▶ **GIVEN TASK**: Copy the material exactly, starting at its first line and ending with the line that contains "pos(181,55)", including that line.

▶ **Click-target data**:
- - - - - - -

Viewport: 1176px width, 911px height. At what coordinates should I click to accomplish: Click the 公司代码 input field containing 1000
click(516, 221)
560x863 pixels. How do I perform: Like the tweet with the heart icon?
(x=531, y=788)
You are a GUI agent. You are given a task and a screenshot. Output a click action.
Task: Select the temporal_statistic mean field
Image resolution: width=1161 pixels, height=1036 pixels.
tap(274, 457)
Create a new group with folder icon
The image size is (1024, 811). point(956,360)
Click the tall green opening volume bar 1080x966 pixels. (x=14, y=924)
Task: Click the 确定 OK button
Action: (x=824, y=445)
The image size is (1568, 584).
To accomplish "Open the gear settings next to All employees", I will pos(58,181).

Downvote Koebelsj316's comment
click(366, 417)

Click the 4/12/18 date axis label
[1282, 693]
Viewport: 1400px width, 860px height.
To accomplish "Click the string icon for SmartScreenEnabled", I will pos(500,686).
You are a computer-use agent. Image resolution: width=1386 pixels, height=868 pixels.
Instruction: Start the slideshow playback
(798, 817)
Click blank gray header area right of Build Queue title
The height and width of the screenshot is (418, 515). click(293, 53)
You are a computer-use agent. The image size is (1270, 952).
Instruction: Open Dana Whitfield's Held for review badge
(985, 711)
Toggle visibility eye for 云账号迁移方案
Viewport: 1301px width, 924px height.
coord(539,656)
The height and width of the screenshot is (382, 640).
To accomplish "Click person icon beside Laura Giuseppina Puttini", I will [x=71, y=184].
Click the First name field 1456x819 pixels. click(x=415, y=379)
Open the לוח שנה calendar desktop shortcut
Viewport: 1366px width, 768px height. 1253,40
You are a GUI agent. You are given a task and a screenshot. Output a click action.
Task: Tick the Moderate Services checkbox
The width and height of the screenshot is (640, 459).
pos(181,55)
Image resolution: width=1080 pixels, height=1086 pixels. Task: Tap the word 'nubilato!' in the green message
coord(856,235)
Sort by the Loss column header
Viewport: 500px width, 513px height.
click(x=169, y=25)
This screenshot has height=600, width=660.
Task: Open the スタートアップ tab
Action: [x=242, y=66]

- - - - - - -

▶ **TASK RESULT**:
Viewport: 1176px width, 911px height. At what coordinates should I click to accomplish: Click the 公司代码 input field containing 1000
click(516, 221)
560x863 pixels. How do I perform: Like the tweet with the heart icon?
(x=531, y=788)
You are a GUI agent. You are given a task and a screenshot. Output a click action.
Task: Select the temporal_statistic mean field
Image resolution: width=1161 pixels, height=1036 pixels.
tap(274, 457)
Create a new group with folder icon
The image size is (1024, 811). point(956,360)
Click the tall green opening volume bar 1080x966 pixels. (x=14, y=924)
Task: Click the 确定 OK button
Action: (x=824, y=445)
The image size is (1568, 584).
To accomplish "Open the gear settings next to All employees", I will pos(58,181).

Downvote Koebelsj316's comment
click(366, 417)

Click the 4/12/18 date axis label
[1282, 693]
Viewport: 1400px width, 860px height.
To accomplish "Click the string icon for SmartScreenEnabled", I will pos(500,686).
You are a computer-use agent. Image resolution: width=1386 pixels, height=868 pixels.
Instruction: Start the slideshow playback
(798, 817)
Click blank gray header area right of Build Queue title
The height and width of the screenshot is (418, 515). click(293, 53)
You are a computer-use agent. The image size is (1270, 952).
Instruction: Open Dana Whitfield's Held for review badge
(985, 711)
Toggle visibility eye for 云账号迁移方案
Viewport: 1301px width, 924px height.
coord(539,656)
The height and width of the screenshot is (382, 640).
To accomplish "Click person icon beside Laura Giuseppina Puttini", I will [x=71, y=184].
Click the First name field 1456x819 pixels. click(x=415, y=379)
Open the לוח שנה calendar desktop shortcut
Viewport: 1366px width, 768px height. 1253,40
You are a GUI agent. You are given a task and a screenshot. Output a click action.
Task: Tick the Moderate Services checkbox
The width and height of the screenshot is (640, 459).
pos(181,55)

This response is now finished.